Pharmaceutical Sciences and Health Technologies 2.
Mhammad, Ali
Department of Pharmaceutical Chemistry, Semmelweis University, Hőgyes E. u. 9, Budapest, 1092, Hungary
Ali mhammad1, Gergely Dombi (Gyógyszeranalitika, HPLC)1, Gergo Tóth1
1: Department of Pharmaceutical Chemistry, Semmelweis University, Hőgyes E. u. 9, Budapest, 1092, Hungary
Introduction
The imperative for sustainable analytical chemistry has catalyzed innovation in green chiral high-performance liquid chromatography (HPLC) for enantiopurity determination of pharmaceuticals.
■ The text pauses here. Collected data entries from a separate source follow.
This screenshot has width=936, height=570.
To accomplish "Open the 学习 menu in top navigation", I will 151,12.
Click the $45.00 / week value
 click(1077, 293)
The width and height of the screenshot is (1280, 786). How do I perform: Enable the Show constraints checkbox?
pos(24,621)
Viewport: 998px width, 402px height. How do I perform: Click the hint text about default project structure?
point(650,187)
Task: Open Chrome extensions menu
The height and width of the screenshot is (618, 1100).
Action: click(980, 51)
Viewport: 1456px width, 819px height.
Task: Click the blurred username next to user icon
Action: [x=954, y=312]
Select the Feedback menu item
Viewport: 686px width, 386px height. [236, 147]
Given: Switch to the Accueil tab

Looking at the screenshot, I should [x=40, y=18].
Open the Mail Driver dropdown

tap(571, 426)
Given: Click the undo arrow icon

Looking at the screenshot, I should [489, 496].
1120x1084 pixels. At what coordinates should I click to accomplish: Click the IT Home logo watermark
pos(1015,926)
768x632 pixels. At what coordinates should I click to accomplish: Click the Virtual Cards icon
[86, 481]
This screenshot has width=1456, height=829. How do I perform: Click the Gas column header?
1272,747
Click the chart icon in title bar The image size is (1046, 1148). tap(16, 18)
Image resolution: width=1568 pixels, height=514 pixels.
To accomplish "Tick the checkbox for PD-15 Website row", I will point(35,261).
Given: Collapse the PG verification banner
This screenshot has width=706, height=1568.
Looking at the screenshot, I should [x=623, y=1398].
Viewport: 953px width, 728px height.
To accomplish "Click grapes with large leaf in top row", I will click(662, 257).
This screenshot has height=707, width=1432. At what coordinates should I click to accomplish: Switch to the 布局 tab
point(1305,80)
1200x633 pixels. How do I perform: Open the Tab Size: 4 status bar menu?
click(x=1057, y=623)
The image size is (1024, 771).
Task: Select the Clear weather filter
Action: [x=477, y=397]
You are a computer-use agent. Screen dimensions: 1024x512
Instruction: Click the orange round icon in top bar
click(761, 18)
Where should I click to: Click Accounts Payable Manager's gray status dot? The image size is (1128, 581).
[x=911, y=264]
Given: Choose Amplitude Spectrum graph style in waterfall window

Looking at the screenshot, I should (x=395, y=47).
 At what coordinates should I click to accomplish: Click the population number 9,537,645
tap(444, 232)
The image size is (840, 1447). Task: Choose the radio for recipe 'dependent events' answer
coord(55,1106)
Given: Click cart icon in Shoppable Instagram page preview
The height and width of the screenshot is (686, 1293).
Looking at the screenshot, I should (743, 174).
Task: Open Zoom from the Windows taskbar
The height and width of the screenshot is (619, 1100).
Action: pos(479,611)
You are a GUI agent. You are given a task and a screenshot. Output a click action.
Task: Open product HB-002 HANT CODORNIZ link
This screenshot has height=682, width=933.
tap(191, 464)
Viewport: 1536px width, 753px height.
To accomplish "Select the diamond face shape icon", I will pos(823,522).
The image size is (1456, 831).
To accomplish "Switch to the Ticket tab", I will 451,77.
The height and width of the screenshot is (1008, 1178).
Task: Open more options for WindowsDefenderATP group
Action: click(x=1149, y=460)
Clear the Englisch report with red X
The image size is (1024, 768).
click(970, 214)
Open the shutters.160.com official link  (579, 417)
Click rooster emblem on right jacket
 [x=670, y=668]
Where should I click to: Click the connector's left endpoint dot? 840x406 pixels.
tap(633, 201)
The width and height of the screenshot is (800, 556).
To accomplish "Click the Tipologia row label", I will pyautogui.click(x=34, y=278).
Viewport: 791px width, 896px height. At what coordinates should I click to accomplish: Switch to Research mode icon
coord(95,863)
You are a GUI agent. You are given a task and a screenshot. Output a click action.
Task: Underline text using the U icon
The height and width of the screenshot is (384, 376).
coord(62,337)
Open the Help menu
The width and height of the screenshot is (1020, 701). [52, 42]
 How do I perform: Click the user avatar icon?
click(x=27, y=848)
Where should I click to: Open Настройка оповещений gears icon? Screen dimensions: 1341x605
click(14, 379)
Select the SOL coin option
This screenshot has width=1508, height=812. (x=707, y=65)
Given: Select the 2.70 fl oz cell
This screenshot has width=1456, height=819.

This study presents a comprehensive protocol for developing eco-efficient polar organic and reversed-phase methods using polysaccharide-based chiral stationary phases and environmentally benign eluents, including dimethyl carbonate (DMC), ethanol, and water.
Aims
To devise a tiered workflow—comprising method scouting, design-of-experiments (DoE) optimization (factors: mobile phase composition, flow rate 0.5–1.0 mL/min, temperature 20–40 °C, and organic modifier), and method validation—that systematically maximizes enantioresolution (Rs), column efficiency, and sensitivity for minor enantiomer quantification (LOQ ≤ 0.02% w/w).
Methods
Representative applications included crizotinib on Cellulose-3 with ethanol:water (9:1) and thalidomide on i-Amylose-3 with DMC. All developed methods underwent ICH Q2(R1) validation, with greenness assessed via AGREE, AGSA, and mechanistic analysis of mass transfer kinetics and structural domain interactions.
Results
Crizotinib achieved Rs = 6.3, excellent linearity (r² = 0.9997), precision (RSD = 1.4%), and accuracy (98.9–101.1%); thalidomide yielded Rs = 13.8. DMC-based methods outperformed conventional acetonitrile/methanol systems (AGREE 0.77 ± 0.02 vs 0.56; Δ = 37%) and 2-propanol-based methods (AGREE 0.57), with AGSA scores 84–86. Rigid, polyfunctional analytes preferentially benefited from DMC, enabling predictive CSP–analyte–eluent matching.
Conclusion
This framework reduces solvent consumption, energy demand, and hazardous waste generation, establishing a scalable benchmark for green chiral HPLC in pharmaceutical stereocontrol and regulatory compliance.
Funding
Supported by the 2025-2.1.1-EKÖP-2025-00014 University Research Scholarship Programme of the Ministry for Culture and Innovation from the Source of the National Research, Development and Innovation Fund (G.D.). This work was funded by the National Research, Development, and Innovation Office, Hungary (grant: NKFIH FK 146930 and by the János Bolyai Research Scholarship of the Hungarian Academy of Sciences (G.T).